Gordon Gregory has been Executive Director of the National Rural Health Alliance since its inception in August 1993.

He has a BA (Hons) in Economics and Economic History from the University of Durham and a Master of Philosophy from the University of Nottingham.

At the time of his appointment, the NRHA was in its infancy and needed someone like Gordon to coordinate the wide diversity of community and health groups into a coherent and strong voice. That Association is now famous - widely recognised as the peak non-government body working to improve the health of people throughout rural and remote Australia.

At the time of his appointment, Gordon was no stranger to rural life.  In fact, his devotion to the country spans 30 years and he well understands the ‘tyranny of distance’.  Before 1993 Gordon worked at the Rural Development Centre at the University of New England.

Nor was Gordon a stranger to the inner workings of politics, having spent nearly eight years on the personal staff of the Federal Minister for agriculture and rural affairs in Canberra as an adviser on rural affairs, horticulture and fisheries.

Therefore, he had just the right attributes and experience to take up this role.

And he has certainly not disappointed anyone since –over 20 years now.

The NRHA now comprises 33 national organisations as member bodies, consisting of consumer groups and health service providers and professional representative bodies.

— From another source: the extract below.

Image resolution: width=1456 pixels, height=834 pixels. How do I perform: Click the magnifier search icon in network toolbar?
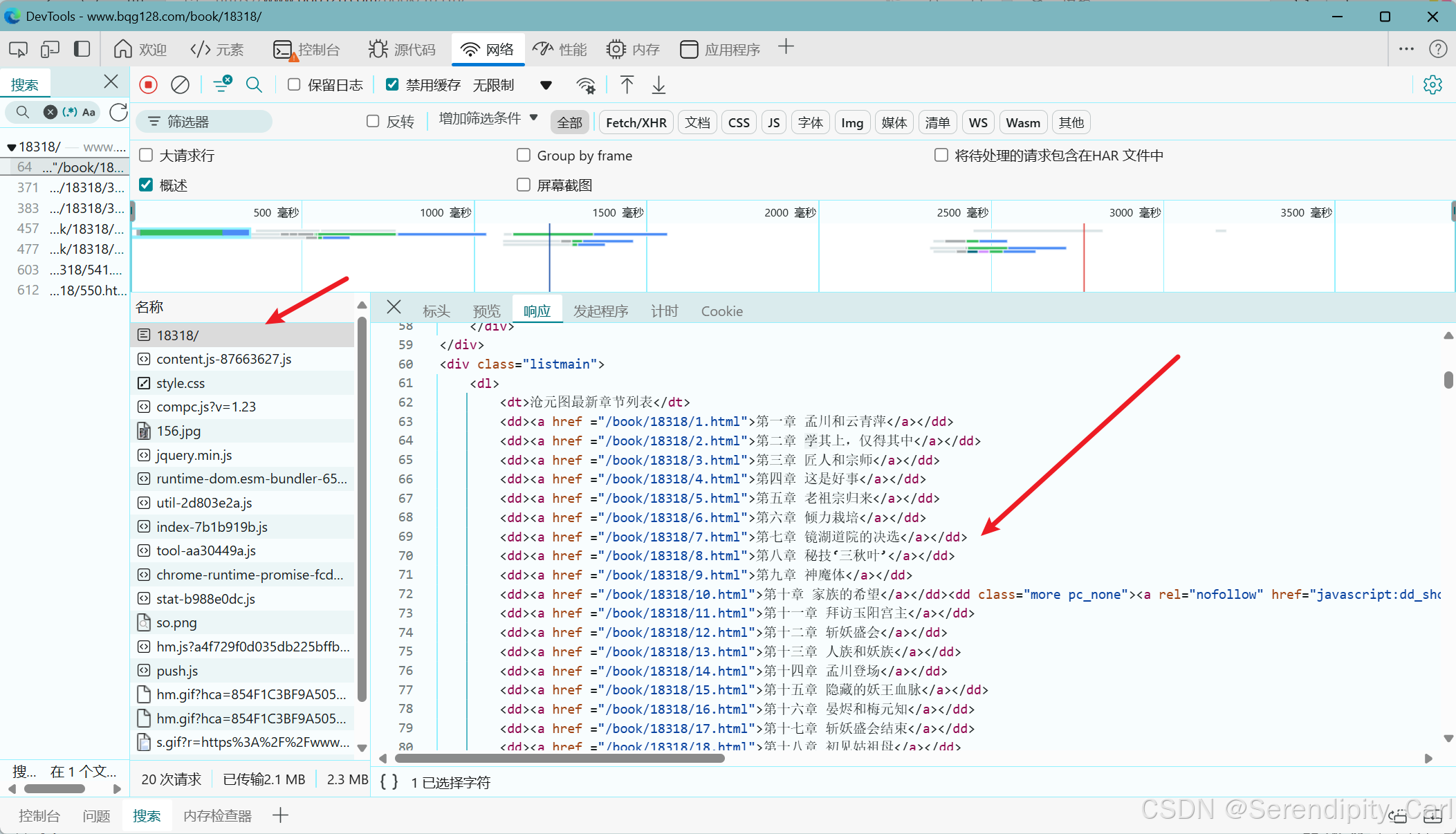click(x=254, y=85)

Under Gordon’s guidance, the Alliance’s policy focus has extended way beyond a “narrow definition of health” to include all the factors that contribute to the wellbeing of people living in rural and remote areas.

Gordon says that in comparison with the urban population, rural and remote people have a poorer health status, worse lifestyle habits, less access to healthcare and higher costs of health service delivery. He calls it “the quadruple whammy”.

In 2009 the nation recognised Gordon's achievements when he was awarded the Order of Australia Medal (OAM) for services to rural health and the National Rural Health Alliance.

And now the AHHA also wishes to honour Gordon, as one of the most tireless and committed people working to improve health outcomes of people in Australia’s rural and remote areas.

He has been a good friend to the AHHA for many years and together we have worked on many issues of importance and scored numerous victories for the "forces of good."

Gordon, it is a great pleasureto award you Honorary Life membership of the AHHA.